A recent paper published by the Stanford Institute for Economic Policy Research confirms what veteran’s advocates have long known to be true – BVA’s claimed 90-95% accuracy rates are, at best, misleading.
In this study, researchers looked at data on nearly 600,000 BVA appeals over a 15 year period to determine whether BVA’s quality review process reduced appeals or reversals. BVA randomly selected 5 percent of original appeals and 10 percent of appeals remanded from the Court of Appeals for Veterans Claims (CAVC) for review. Draft decisions were reviewed so that errors could be corrected before the decisions were released. The analysis found “the program had no appreciable effect on reducing appeals or reversals. Based on internal records, we demonstrate that this inefficacy is likely by design, as meeting the performance measure of ‘accuracy’ was at cross purposes with error correction.”

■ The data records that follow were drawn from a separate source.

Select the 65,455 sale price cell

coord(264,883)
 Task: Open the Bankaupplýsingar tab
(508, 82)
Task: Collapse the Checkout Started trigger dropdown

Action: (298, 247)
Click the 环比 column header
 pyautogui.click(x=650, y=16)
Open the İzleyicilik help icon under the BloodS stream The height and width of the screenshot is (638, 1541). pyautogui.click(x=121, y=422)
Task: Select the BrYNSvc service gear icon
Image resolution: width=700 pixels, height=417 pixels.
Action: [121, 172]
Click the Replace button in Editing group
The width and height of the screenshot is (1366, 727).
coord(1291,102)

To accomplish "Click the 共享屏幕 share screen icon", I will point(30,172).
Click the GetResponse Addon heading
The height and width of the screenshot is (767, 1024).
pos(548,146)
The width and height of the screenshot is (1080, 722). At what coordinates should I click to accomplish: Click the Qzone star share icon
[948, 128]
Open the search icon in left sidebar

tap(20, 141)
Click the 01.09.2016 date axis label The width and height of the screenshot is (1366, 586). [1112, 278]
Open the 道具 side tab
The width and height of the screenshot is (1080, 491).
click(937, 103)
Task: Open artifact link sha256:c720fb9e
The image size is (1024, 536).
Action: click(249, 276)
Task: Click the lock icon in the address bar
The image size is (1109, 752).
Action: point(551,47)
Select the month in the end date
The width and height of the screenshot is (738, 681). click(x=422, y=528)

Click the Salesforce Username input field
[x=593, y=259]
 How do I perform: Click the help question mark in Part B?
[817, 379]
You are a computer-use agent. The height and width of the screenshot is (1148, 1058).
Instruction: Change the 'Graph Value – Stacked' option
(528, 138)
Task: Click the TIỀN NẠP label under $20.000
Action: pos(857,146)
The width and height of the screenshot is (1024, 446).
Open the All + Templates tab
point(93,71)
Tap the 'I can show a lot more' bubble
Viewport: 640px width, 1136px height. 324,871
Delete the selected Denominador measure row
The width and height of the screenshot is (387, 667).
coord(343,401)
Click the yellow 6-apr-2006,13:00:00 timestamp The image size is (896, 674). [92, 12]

In 2018, 4,842 BVA decisions were appealed to CAVC. Only 382 (7%) of these BVA decisions were affirmed. 80 percent were remanded in whole or in part. In the same year, BVA claimed to have maintained a 93.5% accuracy rate. If the definition of ‘accuracy’ is to be immune to reversal or remand, then clearly these numbers don’t add up. The Stanford Study pointed out that BVA’s standard of review is not consistent with CAVC’s, citing internal BVA documents which show that quality review errors are only called when they are considered undebatable. The result is that there is no statistically significant difference in the rate of remands and reversals for a case that has been through the quality review process and a case that has not.
In addition to concluding that BVA’s quality review process seems to be a waste of time and resources, this study reveals that the accuracy numbers reported by BVA are a misrepresentation. BVA is not calling quality review errors for the failure to adequately explain decisions, despite the fact that this type of error represents 62 percent of the remands from CAVC. Quoting from the Stanford study:
“The VA’s own Office of General Counsel (OGC) has sharply questioned the BVAs reported accuracy rate of 94 percent. OGC noted that in 2009, CAVC alone had reversed or remanded a higher absolute number of cases than would be mechanically possible under a mere 6 percent error rate. Vice Chairman Keller responded by stating that CAVC reversal or remand did not necessarily mean that the BVA decisions contained error. Keller argued that a remand for failure to provide an adequate explanation – textbook administrative law – should not be counted as error because the standard is ‘highly subjective and inconsistently applied.’”
BVA’s accuracy rate is is an important performance metric, which is reported to congress to support budget requests. By manipulating the standard of review to produce a 90-plus percent accuracy rate, BVA creates the illusion of effective and efficient workload management and renders their claimed accuracy rates meaningless.